▸ **What is expected**
Output every line of the listing below word for word.

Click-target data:

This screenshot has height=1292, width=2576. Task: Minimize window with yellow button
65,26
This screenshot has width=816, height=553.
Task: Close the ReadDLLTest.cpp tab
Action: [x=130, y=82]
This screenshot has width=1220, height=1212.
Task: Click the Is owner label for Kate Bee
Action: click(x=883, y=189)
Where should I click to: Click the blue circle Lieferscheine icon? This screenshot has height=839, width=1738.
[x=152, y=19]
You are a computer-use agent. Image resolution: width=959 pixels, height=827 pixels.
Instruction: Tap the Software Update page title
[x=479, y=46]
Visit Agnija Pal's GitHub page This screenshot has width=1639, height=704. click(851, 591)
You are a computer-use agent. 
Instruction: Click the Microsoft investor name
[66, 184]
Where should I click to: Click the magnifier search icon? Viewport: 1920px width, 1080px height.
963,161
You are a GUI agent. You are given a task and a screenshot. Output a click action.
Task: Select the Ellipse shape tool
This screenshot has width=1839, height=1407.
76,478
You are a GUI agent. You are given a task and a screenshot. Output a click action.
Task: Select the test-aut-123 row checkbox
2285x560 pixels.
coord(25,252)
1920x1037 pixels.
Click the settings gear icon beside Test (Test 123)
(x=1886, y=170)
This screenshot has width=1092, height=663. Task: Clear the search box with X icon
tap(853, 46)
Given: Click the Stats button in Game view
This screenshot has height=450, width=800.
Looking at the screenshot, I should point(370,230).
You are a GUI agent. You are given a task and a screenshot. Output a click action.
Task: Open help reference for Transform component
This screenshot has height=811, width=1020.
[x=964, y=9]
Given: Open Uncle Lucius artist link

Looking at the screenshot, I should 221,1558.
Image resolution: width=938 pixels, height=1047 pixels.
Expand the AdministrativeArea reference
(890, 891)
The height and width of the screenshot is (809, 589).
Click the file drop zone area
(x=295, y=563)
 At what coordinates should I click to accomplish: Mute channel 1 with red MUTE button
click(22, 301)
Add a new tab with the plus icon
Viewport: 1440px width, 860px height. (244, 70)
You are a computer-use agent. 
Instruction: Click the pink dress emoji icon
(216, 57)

▸ **Answer**
This screenshot has height=1292, width=2576. Task: Minimize window with yellow button
65,26
This screenshot has width=816, height=553.
Task: Close the ReadDLLTest.cpp tab
Action: [x=130, y=82]
This screenshot has width=1220, height=1212.
Task: Click the Is owner label for Kate Bee
Action: click(x=883, y=189)
Where should I click to: Click the blue circle Lieferscheine icon? This screenshot has height=839, width=1738.
[x=152, y=19]
You are a computer-use agent. Image resolution: width=959 pixels, height=827 pixels.
Instruction: Tap the Software Update page title
[x=479, y=46]
Visit Agnija Pal's GitHub page This screenshot has width=1639, height=704. click(851, 591)
You are a computer-use agent. 
Instruction: Click the Microsoft investor name
[66, 184]
Where should I click to: Click the magnifier search icon? Viewport: 1920px width, 1080px height.
963,161
You are a GUI agent. You are given a task and a screenshot. Output a click action.
Task: Select the Ellipse shape tool
This screenshot has width=1839, height=1407.
76,478
You are a GUI agent. You are given a task and a screenshot. Output a click action.
Task: Select the test-aut-123 row checkbox
2285x560 pixels.
coord(25,252)
1920x1037 pixels.
Click the settings gear icon beside Test (Test 123)
(x=1886, y=170)
This screenshot has width=1092, height=663. Task: Clear the search box with X icon
tap(853, 46)
Given: Click the Stats button in Game view
This screenshot has height=450, width=800.
Looking at the screenshot, I should point(370,230).
You are a GUI agent. You are given a task and a screenshot. Output a click action.
Task: Open help reference for Transform component
This screenshot has height=811, width=1020.
[x=964, y=9]
Given: Open Uncle Lucius artist link

Looking at the screenshot, I should 221,1558.
Image resolution: width=938 pixels, height=1047 pixels.
Expand the AdministrativeArea reference
(890, 891)
The height and width of the screenshot is (809, 589).
Click the file drop zone area
(x=295, y=563)
 At what coordinates should I click to accomplish: Mute channel 1 with red MUTE button
click(22, 301)
Add a new tab with the plus icon
Viewport: 1440px width, 860px height. (244, 70)
You are a computer-use agent. 
Instruction: Click the pink dress emoji icon
(216, 57)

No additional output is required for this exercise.